Para além das circunstancias acima apontadas, não existe na nossa constituição a previsão do governo de transição, a não ser que se diga de uma vez por todas, que a atual composição do governo de transição em nada tem a ver com a constituição. A única possiblidade constitucional de se ter um governo sem sustentação parlamentar é quando ocorre a dissolução do parlamento, enquanto não toma posse o novo governo resultante de eleições legislativas antecipadas, assim o chamado governo de gestão vai dando continuidade à administração pública.

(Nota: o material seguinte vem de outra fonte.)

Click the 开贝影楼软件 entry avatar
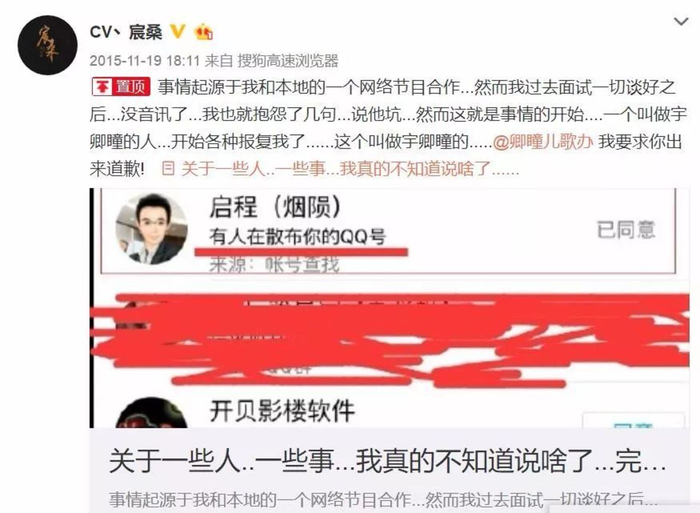The image size is (700, 513). (x=151, y=413)
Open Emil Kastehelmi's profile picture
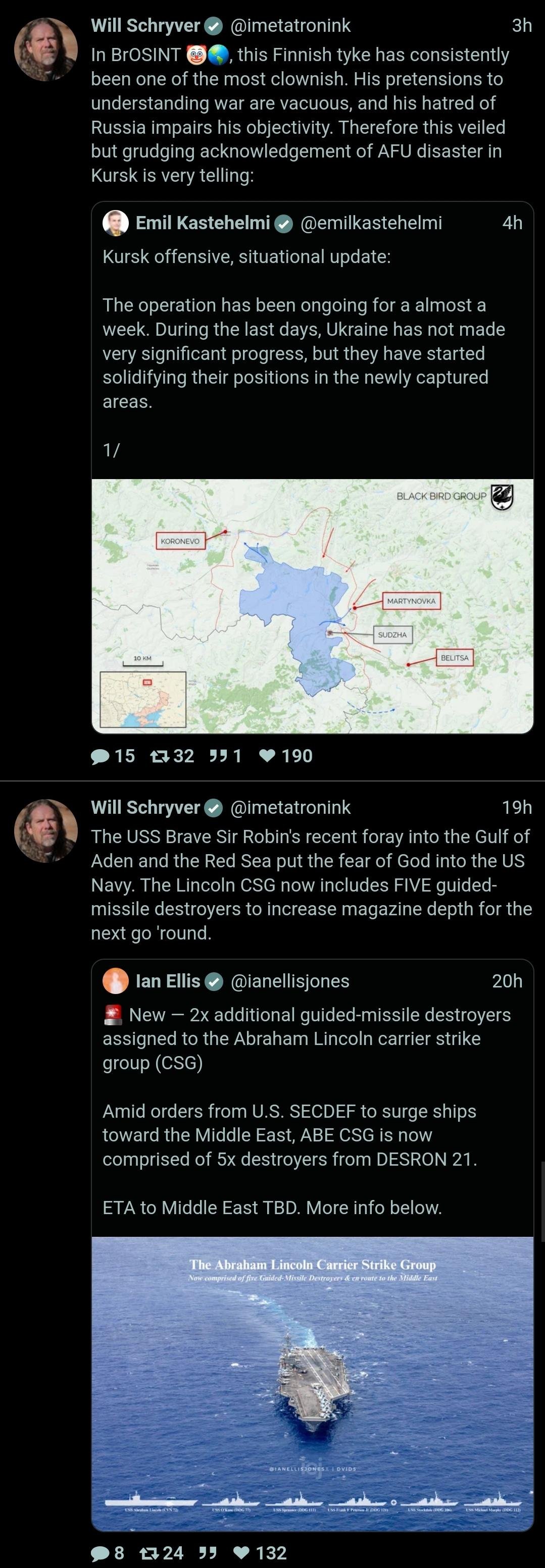This screenshot has width=545, height=1568. click(x=116, y=223)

Ainda quanto ao atual governo de transição da Guiné-Bissau, vale tecermos algumas considerações jurídicas e políticas. Não há nenhuma possibilidade jurídica de se haver um governo constitucional, ainda que seja sob a roupagem de transitório, sem a participação do partido com maior representação parlamentar, que no caso em concreto é o PAIGC. Daí, que nenhuma solução parlamentar ou constitucional poderia passar sem uma negociação política com o partido de maior bancada no parlamento. Pois, caso contrário, o governo transitório nasceria inconstitucional, como de fato nasceu.

Sob esse aspecto, nos parece que o PAIGC entendeu muito a dimensão política e jurídica de não aceitar participar no governo de transição em funcionamento na Guiné-Bissau. Sabe muito bem que basta ficar de fora do governo para que a retórica da constitucionalidade da solução da crise seja posta em causa, sem contar o significado político perante o eleitorado que vai entender que o partido foi destituído do poder, apesar de ser majoritário no parlamento.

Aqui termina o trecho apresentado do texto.